Giles fully understands his role now and doesn’t fight it. Whereas he might’ve seen himself as a burden a few months ago, the reality is he’s been low-maintenance and turned into the best complementary player in college hoops. Once he took the time to accept his part, once Giles grasped he wasn’t going to be able to transform overnight into the player he used to be, the stress and unusual unhappiness eased away.

“It worked,” he said. “Being here, it was something I needed. I’ve wondered where I’d be right now, what I’d be doing if I didn’t [choose to play]. Where would I be? How would I feel? What would I do? Also, it’s just like, how my mindset is. I was kind of going crazy. I needed to play. Sitting down was not going to cut it. Like, I don’t know how I could’ve watched [the North Carolina] game and not played.” 

Giles said his physical health is not quite at 100 percent, but almost there. It’s his mental approach that’s still not all the way back. He’s been wearing a knee brace, and it’s not going to come off this season. He knows he can do a lot of things athletically that he hasn’t shown in games; he just can’t quite hit that next level in the moment. It’s his most immediate goal.

“I know that I’m healthy, I’ve just gotta tell myself to believe it at all times,” Giles said. “At times I know I can show spurts, but it’s all in choppy pieces. I just have to put it together. Instead of here and here, OK, now two in a row, and then again. Instead it’s choppy, not like how you’re used to seeing me. OK: block. OK: dunk. OK: dunk, dunk. OK: big shot, and now we’re rolling. I’m not there yet, and it’s frustrating, and I’ve got to keep working.” 

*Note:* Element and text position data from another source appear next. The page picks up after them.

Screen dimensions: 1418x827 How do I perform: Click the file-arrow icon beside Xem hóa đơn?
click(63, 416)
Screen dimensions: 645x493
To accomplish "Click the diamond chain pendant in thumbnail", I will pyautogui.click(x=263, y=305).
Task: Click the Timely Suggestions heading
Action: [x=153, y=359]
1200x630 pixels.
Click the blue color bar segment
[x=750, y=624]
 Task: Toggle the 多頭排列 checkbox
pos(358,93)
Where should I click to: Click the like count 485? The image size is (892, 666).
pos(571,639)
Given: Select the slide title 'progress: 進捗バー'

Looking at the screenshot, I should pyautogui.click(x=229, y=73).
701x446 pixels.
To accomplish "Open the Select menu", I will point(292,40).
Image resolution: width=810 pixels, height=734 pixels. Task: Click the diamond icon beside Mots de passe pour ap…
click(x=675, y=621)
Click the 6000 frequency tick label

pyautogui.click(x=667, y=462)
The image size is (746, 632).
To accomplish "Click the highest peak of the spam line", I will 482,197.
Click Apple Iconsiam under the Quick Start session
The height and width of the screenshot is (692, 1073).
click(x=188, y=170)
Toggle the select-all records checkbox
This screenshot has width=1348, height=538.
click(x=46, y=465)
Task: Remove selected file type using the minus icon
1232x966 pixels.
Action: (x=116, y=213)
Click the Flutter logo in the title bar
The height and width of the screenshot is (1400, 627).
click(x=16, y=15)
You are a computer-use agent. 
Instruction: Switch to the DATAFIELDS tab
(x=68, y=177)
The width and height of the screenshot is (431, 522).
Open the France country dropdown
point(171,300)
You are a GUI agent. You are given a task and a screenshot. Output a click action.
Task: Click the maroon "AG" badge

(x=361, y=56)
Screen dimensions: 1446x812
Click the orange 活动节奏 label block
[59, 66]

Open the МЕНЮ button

Giles gives no indications on what’s coming in the spring. It is going to make for one of the biggest and most intriguing NBA Draft storylines. He got caught up in the draft speculation game way too much in October and November, and now he’s refusing to give it much attention. That all will wait until the season has settled itself. 

“I just needed something to make me feel better,” Giles said. “I still have time. It’s only February and there’s still a lot season left and a lot of time left after the season, who knows.”

No one knows, and the tease of Giles’ potential hangs heavy over himself, over Duke, over what college basketball might get to see in March. Duke is now 21-5 and riding a big winning streak, and they have still have a path to a No. 1 seed. The preseason No. 1 team in the country has provided more criticism, controversy and unpredictable storylines than college basketball has seen from any one team in a very long time. The most anticipated story is the most mysterious one. For Giles, it’s a positive one -- even if few others see it that way.